Sec Army McHugh Says No Choice But Accept Apache Transmission Swaps; Line Would Have Shut Down
http://defense.aol.com/2013/04/30/sec-army-mchugh-says-no-choice-but-accept-apache-transmission-sw/
Army Secretary John McHugh gets a briefing at Fort Rucker, Ala., the Army's helicopter center, in March.
Sec Army McHugh Says No Choice But Accept Apache Transmission Swaps; Line Would Have Shut Down
By Sydney J. Freedberg Jr.
Published: April 30, 2013
WASHINGTON: The Secretary of the Army defended today what he admitted was "an unconventional approach" to fielding the service's cutting-edge AH-64E Apache Guardian attack helicopter, saying the only alternative to the current complex workaround would have been to "shut the line down" for a time.
~snip~
"What the hell IS going on?" McHugh interjected when I began to ask him what was up with the new helicopters, sending a ripple of laughter around the table at this morning's Defense Writers' Group breakfast. We've described this process as a shell game. "I might use a different phrasing," McHugh said with a chuckle.

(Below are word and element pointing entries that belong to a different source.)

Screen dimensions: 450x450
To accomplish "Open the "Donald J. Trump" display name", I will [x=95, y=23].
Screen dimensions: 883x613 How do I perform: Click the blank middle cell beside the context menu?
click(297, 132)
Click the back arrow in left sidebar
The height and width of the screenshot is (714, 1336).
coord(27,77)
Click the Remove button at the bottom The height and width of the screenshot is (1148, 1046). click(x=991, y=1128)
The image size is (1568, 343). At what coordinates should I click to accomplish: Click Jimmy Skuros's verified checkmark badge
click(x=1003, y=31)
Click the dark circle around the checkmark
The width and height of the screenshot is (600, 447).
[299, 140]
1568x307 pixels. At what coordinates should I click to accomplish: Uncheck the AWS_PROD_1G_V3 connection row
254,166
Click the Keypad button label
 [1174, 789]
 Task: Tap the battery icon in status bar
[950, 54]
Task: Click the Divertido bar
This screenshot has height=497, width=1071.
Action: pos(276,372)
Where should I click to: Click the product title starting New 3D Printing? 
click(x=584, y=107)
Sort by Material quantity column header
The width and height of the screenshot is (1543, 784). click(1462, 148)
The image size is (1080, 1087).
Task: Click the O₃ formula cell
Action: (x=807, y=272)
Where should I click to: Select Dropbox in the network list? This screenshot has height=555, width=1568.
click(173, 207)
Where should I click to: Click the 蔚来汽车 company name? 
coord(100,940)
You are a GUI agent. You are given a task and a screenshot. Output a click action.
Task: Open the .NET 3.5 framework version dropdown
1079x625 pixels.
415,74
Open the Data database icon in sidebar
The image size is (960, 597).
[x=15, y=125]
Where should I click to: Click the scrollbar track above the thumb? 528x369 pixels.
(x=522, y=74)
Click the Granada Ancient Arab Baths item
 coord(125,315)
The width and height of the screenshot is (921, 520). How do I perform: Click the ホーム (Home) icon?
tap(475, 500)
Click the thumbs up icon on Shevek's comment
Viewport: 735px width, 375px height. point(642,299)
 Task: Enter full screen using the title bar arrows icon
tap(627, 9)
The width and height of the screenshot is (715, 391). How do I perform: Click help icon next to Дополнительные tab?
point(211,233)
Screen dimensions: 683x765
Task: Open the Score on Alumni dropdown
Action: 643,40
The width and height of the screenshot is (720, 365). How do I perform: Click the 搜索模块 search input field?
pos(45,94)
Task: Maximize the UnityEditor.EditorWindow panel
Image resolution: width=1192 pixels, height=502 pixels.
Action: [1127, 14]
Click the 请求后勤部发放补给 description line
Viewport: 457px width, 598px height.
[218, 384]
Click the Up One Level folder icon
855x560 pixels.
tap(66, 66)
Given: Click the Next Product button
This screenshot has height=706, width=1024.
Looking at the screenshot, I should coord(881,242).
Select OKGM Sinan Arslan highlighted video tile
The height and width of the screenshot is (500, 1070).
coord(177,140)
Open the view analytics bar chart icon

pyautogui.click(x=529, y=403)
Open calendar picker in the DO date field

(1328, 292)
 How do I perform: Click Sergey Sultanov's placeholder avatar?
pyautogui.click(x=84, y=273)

"We were facing a very challenging problem, as you know," he said. "Boeing's subcontractor Northstar (Northstar Aerospace) went bankrupt... It wasn't able to produce the transmissions for the Apache in the kind of timely way that would've been necessary under the contract."
"Frankly, the one option other than the path we're on would've been pretty much to shut the line down," McHugh went on. "That would have killed the delivery of the systems to the Army" -- we presume he means temporarily, until transmission production could catch up -- "and it certainly wouldn't have inured to the economic beneift of either Boeing or the subcontractors' efforts to try to get its fiscal house in order" -- since stopping all work and all payments would make it even harder for Northstar to get back on its feet and making transmissions. "It would've laid off the workers totally," McHugh added. And as Congress has told the Army repeatedly when the service suggested shutting down armored vehicle production for a few years and then restarting it, it's often cheaper in the long term to keep a production line "hot," even at the price of short-term inefficiency, than to try to turn it on and off again.
unhappycamper comment: And this explains why Congress keeps ordering crap the military does not want.